Notwithstanding this set-back, the young lady’s father resolutely proceeds with his experimentation. Once again a young pilot loses his life as he experiences exactly the same setback at the trough of his dive. In the meantime, the young woman has become attracted to a former wartime RAF ace, who is watching progress on the experimentation. He believes that he successfully navigated the sound barrier while dog-fighting a German plane towards the end of the war.
To the young lady’s horror, he volunteers to confront the barrier. Towards the end of his dive, he pulls back on the joy-stick only to encounter the pounding of his craft. Remembering his reaction while at war, he reverses his response, pushing the joy-stick forward, instead of pulling it backward. His aircraft responds superbly, sweeping through the barrier and taking him to glory.

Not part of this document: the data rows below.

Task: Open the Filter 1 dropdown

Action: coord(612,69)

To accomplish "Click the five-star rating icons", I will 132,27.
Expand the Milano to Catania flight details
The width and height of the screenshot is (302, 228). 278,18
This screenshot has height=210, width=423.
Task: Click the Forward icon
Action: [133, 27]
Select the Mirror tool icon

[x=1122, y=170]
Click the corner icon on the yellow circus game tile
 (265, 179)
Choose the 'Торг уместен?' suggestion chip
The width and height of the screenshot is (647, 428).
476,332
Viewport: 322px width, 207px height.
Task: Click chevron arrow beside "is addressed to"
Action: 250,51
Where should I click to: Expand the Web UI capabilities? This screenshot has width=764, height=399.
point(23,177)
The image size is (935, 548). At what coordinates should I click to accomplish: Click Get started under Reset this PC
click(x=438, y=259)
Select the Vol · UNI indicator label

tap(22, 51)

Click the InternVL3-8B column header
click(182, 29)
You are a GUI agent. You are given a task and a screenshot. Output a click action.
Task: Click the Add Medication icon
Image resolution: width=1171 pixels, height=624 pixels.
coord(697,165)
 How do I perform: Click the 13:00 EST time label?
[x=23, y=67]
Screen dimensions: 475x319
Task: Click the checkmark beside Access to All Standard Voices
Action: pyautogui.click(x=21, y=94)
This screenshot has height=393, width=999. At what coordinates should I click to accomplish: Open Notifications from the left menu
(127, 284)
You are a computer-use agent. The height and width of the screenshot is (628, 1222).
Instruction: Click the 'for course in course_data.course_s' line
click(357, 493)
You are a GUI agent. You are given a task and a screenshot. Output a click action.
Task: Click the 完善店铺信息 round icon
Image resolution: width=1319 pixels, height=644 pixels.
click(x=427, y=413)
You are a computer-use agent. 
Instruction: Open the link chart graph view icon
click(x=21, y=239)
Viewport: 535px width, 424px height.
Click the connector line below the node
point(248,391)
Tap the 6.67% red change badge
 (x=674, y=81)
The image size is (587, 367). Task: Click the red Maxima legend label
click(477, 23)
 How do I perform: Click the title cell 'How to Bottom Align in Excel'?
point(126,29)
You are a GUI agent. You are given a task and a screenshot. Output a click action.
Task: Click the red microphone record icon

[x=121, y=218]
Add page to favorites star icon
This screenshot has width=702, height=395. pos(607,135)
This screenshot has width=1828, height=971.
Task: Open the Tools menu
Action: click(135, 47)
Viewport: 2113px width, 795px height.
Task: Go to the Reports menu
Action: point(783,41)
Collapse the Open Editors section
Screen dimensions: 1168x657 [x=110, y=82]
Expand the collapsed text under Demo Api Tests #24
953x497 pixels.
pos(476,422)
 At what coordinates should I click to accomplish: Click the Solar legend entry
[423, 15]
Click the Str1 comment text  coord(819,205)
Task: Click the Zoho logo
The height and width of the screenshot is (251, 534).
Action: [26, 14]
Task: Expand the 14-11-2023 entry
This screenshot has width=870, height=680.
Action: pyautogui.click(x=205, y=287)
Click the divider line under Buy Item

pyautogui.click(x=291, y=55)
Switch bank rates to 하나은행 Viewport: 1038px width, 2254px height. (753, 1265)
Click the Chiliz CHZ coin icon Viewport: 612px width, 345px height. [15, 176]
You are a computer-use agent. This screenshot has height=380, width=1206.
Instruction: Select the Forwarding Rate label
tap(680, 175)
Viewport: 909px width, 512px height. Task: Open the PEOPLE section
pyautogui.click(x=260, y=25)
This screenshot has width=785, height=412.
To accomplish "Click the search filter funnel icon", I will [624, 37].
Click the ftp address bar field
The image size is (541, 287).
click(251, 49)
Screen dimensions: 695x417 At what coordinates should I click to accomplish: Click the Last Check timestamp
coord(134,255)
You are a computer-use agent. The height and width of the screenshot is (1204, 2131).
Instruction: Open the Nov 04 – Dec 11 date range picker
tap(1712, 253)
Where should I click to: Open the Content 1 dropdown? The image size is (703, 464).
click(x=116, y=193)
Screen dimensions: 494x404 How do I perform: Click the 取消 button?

Readers will now be aware of what I am going to say. Throughout the current economic contraction, the Bush and the Obama administrations have been applying an economic policy that I shall categorize as pulling back on the joy-stick. I urge President Obama to reverse the response, and to allow the ship of state to sweep through the barrier. Specifically, the policy responses should be: (1) tighten the money supply and allow interest rates to rise to market clearing levels; (2) remove mortgage subsidies and allow the house market to move to a swift equilibrium; (3) reduce public expenditures sharply across the board; (4) confirm that tax rates will remain constant for the next several years.
I have no doubt that such a reversal of policies would take President Obama and the U.S. economy through the recession barrier. Unfortunately, I have no doubt that President Obama, and his ill-informed and reckless team of advisers, will ignore this advice, and continue to wreck aircraft after aircraft, until November 2012, when the entire factory disintegrates.